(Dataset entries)
=== Section Start ===
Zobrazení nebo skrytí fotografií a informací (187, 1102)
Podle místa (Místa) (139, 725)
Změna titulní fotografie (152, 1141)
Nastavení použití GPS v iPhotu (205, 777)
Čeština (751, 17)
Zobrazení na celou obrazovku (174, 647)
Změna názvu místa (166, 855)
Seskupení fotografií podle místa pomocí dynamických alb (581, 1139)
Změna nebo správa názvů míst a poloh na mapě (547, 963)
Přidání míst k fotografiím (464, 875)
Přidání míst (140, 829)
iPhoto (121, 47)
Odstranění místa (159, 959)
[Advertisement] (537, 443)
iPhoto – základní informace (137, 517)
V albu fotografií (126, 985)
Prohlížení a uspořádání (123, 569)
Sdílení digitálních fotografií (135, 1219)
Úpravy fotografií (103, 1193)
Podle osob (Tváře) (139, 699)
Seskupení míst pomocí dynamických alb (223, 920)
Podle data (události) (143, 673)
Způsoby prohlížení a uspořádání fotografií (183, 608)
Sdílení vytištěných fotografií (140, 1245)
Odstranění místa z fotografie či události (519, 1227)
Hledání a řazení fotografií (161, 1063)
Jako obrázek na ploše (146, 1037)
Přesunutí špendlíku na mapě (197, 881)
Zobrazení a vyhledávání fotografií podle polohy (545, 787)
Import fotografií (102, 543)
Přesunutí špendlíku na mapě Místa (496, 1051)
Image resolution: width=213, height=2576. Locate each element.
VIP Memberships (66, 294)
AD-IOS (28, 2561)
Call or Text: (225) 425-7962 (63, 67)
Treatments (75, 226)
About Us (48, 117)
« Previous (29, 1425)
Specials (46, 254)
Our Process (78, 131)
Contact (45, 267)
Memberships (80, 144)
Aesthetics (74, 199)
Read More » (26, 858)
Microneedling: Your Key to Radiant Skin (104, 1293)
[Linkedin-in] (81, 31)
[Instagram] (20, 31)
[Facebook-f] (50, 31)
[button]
=== Section End ===
**Goal of the exercise:** Please reproduce the lines from the line with "Jako obrázek na ploše (146, 1037)" to the line with "[Facebook-f] (50, 31)", both ends included, exactly as they appear above.

**Exercise result:**
Jako obrázek na ploše (146, 1037)
Přesunutí špendlíku na mapě (197, 881)
Zobrazení a vyhledávání fotografií podle polohy (545, 787)
Import fotografií (102, 543)
Přesunutí špendlíku na mapě Místa (496, 1051)
Image resolution: width=213, height=2576. Locate each element.
VIP Memberships (66, 294)
AD-IOS (28, 2561)
Call or Text: (225) 425-7962 (63, 67)
Treatments (75, 226)
About Us (48, 117)
« Previous (29, 1425)
Specials (46, 254)
Our Process (78, 131)
Contact (45, 267)
Memberships (80, 144)
Aesthetics (74, 199)
Read More » (26, 858)
Microneedling: Your Key to Radiant Skin (104, 1293)
[Linkedin-in] (81, 31)
[Instagram] (20, 31)
[Facebook-f] (50, 31)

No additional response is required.